ASSIGNED TASK: What is the count of lines in the records that include "computer"? Reply with that number alone.

[Opening GIVEN DATA section]

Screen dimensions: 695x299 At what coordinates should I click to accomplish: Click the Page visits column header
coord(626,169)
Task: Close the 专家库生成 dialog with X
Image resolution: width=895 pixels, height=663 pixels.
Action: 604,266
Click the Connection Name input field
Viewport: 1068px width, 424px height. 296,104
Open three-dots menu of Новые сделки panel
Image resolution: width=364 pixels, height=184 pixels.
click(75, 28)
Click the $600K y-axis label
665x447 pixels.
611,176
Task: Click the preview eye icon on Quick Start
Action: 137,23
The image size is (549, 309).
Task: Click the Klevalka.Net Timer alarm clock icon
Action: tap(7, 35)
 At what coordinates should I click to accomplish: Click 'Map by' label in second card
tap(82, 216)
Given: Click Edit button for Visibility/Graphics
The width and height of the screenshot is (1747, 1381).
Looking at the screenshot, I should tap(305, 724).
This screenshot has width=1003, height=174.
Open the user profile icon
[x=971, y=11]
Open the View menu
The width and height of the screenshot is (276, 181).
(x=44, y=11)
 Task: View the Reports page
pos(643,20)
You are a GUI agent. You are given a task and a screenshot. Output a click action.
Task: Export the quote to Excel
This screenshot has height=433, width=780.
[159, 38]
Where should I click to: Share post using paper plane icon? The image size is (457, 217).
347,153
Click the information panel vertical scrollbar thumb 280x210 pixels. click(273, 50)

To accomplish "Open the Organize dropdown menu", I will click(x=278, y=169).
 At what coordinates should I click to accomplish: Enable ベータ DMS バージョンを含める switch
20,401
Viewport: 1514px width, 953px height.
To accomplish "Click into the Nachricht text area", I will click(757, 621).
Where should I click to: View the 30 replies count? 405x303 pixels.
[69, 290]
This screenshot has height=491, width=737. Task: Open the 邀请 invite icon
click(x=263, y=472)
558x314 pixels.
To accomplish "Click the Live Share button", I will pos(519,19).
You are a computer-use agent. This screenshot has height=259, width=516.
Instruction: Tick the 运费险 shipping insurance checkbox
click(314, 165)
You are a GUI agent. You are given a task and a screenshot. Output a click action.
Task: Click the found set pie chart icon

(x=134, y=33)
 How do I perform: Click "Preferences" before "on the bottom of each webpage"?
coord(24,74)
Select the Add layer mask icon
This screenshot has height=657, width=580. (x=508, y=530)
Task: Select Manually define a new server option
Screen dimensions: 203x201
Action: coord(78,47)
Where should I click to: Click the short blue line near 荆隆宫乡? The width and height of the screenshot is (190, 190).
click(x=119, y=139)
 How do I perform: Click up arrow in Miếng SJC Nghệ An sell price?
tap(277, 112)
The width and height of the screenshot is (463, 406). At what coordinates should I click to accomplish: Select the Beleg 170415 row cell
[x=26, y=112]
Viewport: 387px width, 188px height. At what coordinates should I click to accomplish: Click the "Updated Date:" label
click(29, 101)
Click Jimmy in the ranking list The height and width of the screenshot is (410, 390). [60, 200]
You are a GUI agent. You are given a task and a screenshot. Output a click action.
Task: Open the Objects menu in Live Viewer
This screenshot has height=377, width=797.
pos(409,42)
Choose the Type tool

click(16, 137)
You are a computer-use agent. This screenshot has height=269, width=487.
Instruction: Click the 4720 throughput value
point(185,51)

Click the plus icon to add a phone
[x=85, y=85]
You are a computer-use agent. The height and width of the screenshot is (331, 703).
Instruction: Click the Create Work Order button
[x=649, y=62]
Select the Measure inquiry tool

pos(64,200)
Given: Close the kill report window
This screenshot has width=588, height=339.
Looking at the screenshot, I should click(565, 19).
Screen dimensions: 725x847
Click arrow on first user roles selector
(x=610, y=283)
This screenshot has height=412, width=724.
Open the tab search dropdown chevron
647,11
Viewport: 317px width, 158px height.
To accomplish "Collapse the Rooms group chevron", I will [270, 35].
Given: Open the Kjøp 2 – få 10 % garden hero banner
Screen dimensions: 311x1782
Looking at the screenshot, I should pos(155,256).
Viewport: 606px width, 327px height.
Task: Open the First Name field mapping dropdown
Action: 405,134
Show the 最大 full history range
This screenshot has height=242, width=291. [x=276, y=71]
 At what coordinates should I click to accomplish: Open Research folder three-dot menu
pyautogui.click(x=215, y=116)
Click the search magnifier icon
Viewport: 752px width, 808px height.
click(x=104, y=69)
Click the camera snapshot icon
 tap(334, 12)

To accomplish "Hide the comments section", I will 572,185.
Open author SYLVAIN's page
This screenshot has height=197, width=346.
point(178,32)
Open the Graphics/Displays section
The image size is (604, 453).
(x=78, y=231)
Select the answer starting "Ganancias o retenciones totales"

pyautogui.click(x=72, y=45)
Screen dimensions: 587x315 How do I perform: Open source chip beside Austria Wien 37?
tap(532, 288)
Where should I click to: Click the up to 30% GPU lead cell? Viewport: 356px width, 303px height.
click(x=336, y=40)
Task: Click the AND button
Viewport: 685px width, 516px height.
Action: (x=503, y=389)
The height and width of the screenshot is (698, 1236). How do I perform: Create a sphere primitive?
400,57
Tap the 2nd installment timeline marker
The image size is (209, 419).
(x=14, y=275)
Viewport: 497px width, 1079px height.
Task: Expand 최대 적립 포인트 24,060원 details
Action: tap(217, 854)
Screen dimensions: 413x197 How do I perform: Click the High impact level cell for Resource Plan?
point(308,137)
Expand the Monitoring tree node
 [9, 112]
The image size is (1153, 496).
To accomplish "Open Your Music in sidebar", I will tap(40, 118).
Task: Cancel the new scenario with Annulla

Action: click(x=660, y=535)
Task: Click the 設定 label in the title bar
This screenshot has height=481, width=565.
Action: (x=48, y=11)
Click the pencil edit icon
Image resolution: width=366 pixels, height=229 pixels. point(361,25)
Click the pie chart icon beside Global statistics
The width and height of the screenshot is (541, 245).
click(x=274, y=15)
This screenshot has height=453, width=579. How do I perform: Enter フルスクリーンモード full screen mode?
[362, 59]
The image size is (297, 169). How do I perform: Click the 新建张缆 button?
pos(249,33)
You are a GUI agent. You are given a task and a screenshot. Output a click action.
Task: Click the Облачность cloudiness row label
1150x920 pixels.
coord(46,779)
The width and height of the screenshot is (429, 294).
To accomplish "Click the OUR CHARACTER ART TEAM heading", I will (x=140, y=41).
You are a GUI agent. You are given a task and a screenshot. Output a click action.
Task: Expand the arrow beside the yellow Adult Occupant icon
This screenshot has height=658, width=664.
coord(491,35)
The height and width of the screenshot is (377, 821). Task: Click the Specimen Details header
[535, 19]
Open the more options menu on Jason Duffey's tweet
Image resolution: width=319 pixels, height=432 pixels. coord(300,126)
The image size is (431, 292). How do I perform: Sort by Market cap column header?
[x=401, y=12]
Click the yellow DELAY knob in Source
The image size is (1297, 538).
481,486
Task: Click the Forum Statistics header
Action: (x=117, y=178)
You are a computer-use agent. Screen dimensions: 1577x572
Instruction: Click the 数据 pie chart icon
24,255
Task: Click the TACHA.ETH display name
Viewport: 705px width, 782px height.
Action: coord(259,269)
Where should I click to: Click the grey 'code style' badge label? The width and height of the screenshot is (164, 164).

[Closing GIVEN DATA section]

SOLUTION TO THIS TASK: 4